** УСЛОВИЕ ЗАДАНИЯ **
Повторите дословно отрывок из текста о Скрыпнике, приведенного ниже: всё от слов «Любопытно, что для» и вплоть до слов «окружающих только насмешки.».

** ИСХОДНЫЙ ТЕКСТ **
──────────────────────────────
Те же методы деятельности (не по форме, а по сути) перенес он позднее в Украину, где последовательно занимал посты наркомов внутренних дел, юстиции и, наконец, с февраля 1927 года – просвещения. Последняя должность оказалась самой важной в карьере Скрыпника. Из-за проводимой в то время политики тотальной украинизации Наркомату просвещения придавалось огромное значение. Помимо системы образования Скрыпнику подчинялись научные учреждения, учреждения культуры, издательства, пресса. И все это он должен был украинизировать.
Любопытно, что для самого Николая Алексеевича украинский язык родным не являлся. Как, впрочем, и для почти всех жителей бывшей Малороссии. Создаваемый преимущественно в Галиции, с использованием множества заимствований из польского, немецкого, других языков, украинский язык (который не следует путать с малорусским наречием) был понятен в основном галичанам, привыкшим жить бок о бок с поляками и немцами. В начальный период украинизации (будучи еще наркомом юстиции) Скрыпник сам признавал, что владеет этим языком слабо. И хотя говорить по-украински он пытался, но, по свидетельству очевидцев, получалось это у него настолько плохо, что речи наркома вызывали у окружающих только насмешки.
──────────────────────────────
** МАТЕРИАЛ **
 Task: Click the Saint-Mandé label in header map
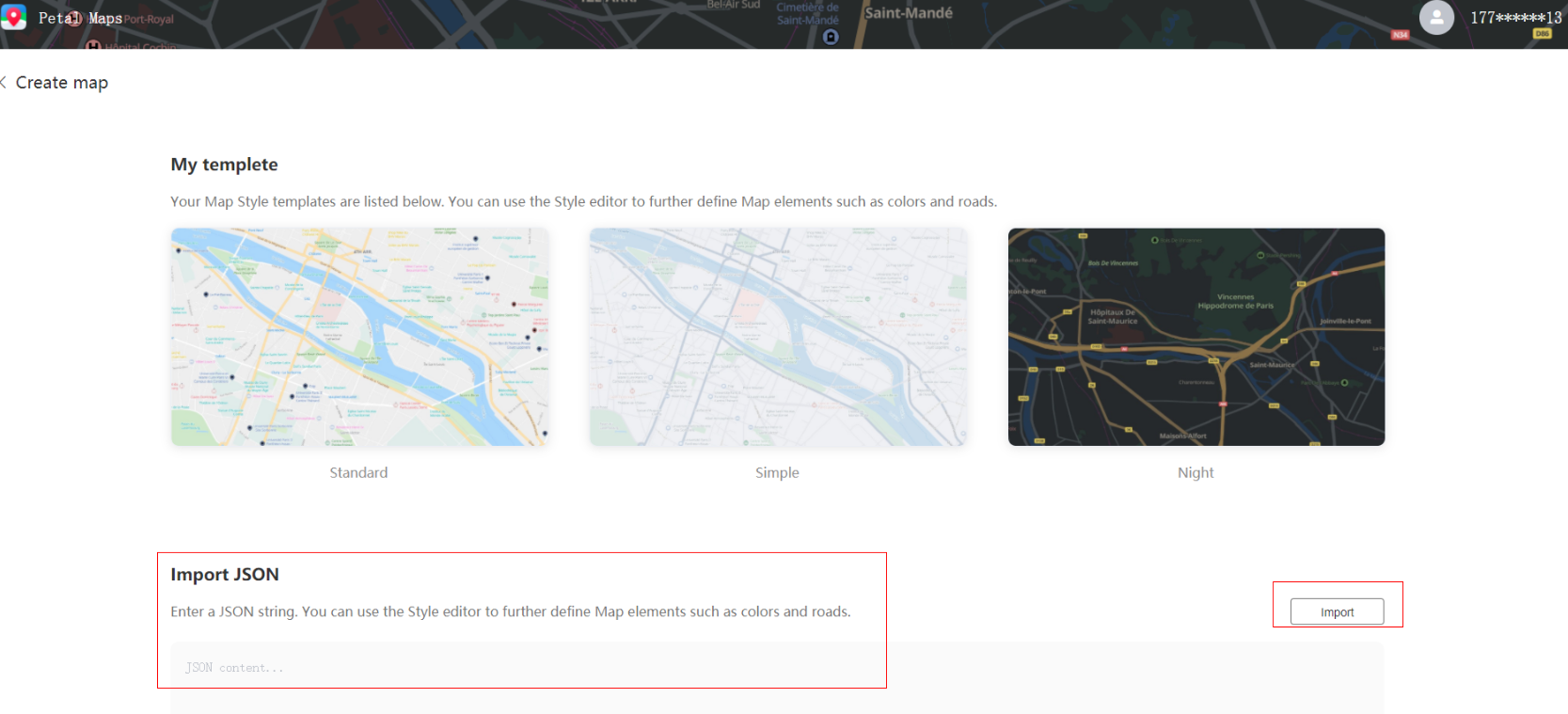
──────────────────────────────
** ИТОГОВЫЙ ОТВЕТ **
Любопытно, что для самого Николая Алексеевича украинский язык родным не являлся. Как, впрочем, и для почти всех жителей бывшей Малороссии. Создаваемый преимущественно в Галиции, с использованием множества заимствований из польского, немецкого, других языков, украинский язык (который не следует путать с малорусским наречием) был понятен в основном галичанам, привыкшим жить бок о бок с поляками и немцами. В начальный период украинизации (будучи еще наркомом юстиции) Скрыпник сам признавал, что владеет этим языком слабо. И хотя говорить по-украински он пытался, но, по свидетельству очевидцев, получалось это у него настолько плохо, что речи наркома вызывали у окружающих только насмешки.